=== Task directions ===
Set down all the records below, word for word.
START Records to use
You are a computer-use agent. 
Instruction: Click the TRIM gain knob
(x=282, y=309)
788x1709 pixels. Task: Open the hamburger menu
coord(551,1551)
END Records to use
=== Answer to this problem ===
You are a computer-use agent. 
Instruction: Click the TRIM gain knob
(x=282, y=309)
788x1709 pixels. Task: Open the hamburger menu
coord(551,1551)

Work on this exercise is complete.